Resolved, That to these charges, each and all of them, this Society calmly and emphatically pleads not guilty; and declares that they are a tissue of absurdities, misrepresentations and calumnies, obviously circulated for bad purposes, to gratify sectarian pride and hatred, and to transfer the management of our sacred enterprize into unworthy hands.

Resolved, That the new organization is to be steadfastly resisted by every enlightened supporter of human rights and of freedom of conscience, as sectarian in its inception, factious in its spirit, hollow-hearted in its professions, proscriptive in its aspect, and disorganizing in its tendency.

Resolved, That if the allegations which it makes against this Society be true, then it is not only justified in making strenuous efforts for the suppression of our organization, but is solemnly bound to put forth such efforts.

Resolved, That if, under such circumstances, (in the language of the Massachusetts Abolitionist,)" the business of the new organization is not to carry on a warfare with the old," then that organization is manifestly destitute of principle.

Resolved, That, "arrayed in this attitude of hostility, one or the other of these societies must be in the wrong;-one is genuine, the other spurious; one is loyal, the other schismatical. If they were united in spirit, they would not be divided in action. The allegations, which they bring against each other, show that they can neither coalesce, nor labor harmoniously as separate bodies. The success of the one depends upon the extinction of the other."

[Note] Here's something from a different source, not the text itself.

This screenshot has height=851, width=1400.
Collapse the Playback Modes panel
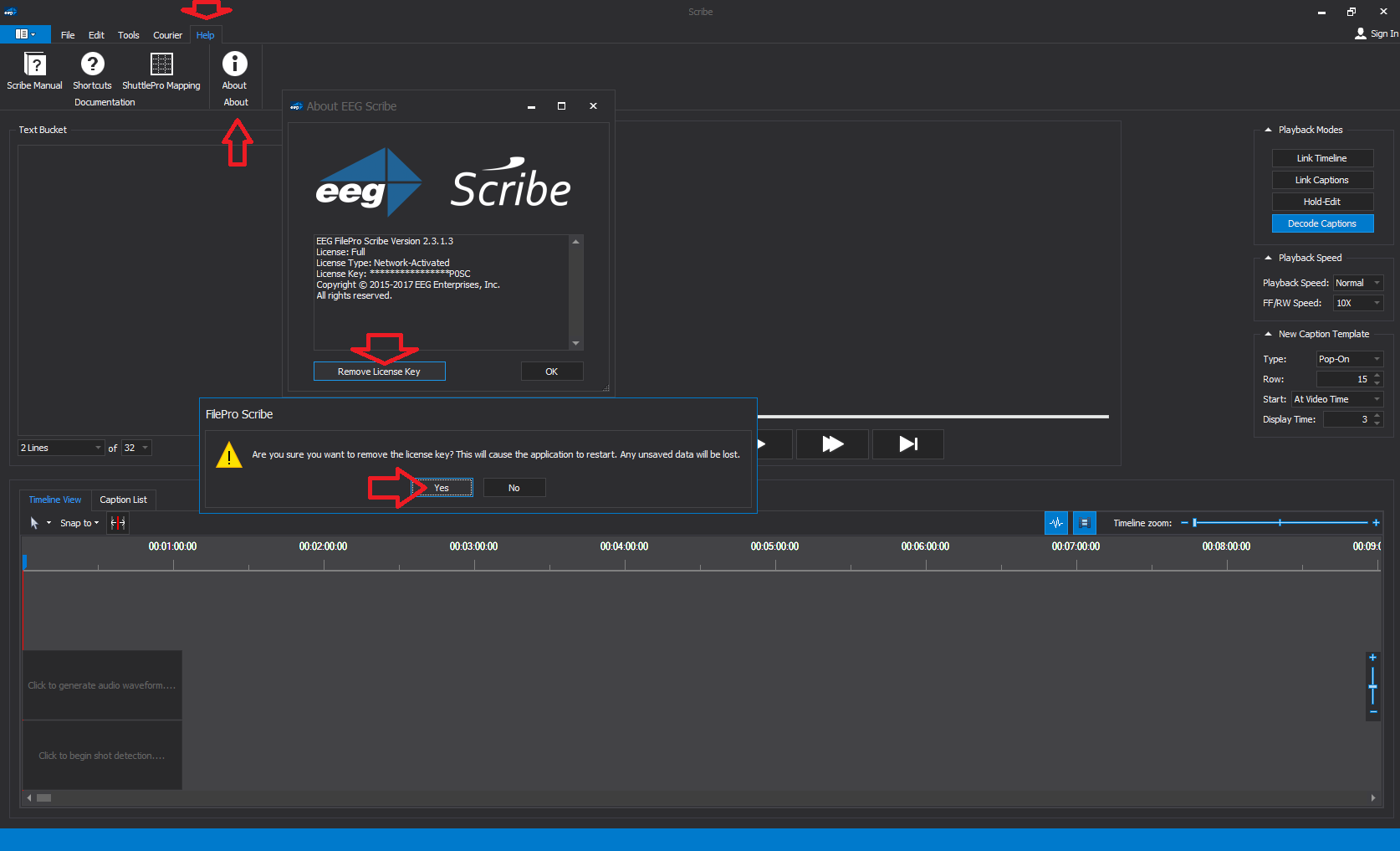1269,130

Resolved, That the New Organization, in withdrawing itself from this Society, because women are allowed to act as equal beings in the same, and yet annexing itself to the American Anti-Slavery Society, which also admits women to equal membership, proves itself to be false and hypocritical.

The following resolutions were adopted without much discussion, for want of time.

Resolved, That we have learned, with heartfelt satisfaction, the decision of the Court in relation to thirty-six of the Amistad captives, whereby the right of a man to freedom, and to use such means as he may judge fitting to obtain it, are, for the first time, judicially established in these States.

Resolved, That it is the duty of the free and Christian people of this country, to provide for the education of all, or any portion of those captives, who, upon a full understanding of their situation and rights, may prefer to remain here for the purpose of acquiring education.

Resolved, That the case of Antonio, the cabin-boy, whom the Court has decreed to be sent back to slavery, demands further investigation;-that we would not have his rights, though he be but one, forgotten in the general gratulation that those of his companions have not been violated;-and that if it be true, as it is stated by the Court, that he wishes to be sent back to slavery, it is also true, that one of the fruits of that freedom which we believe to be due to him and to our own laws, will be the power of returning to slavery, if he pleases so to do.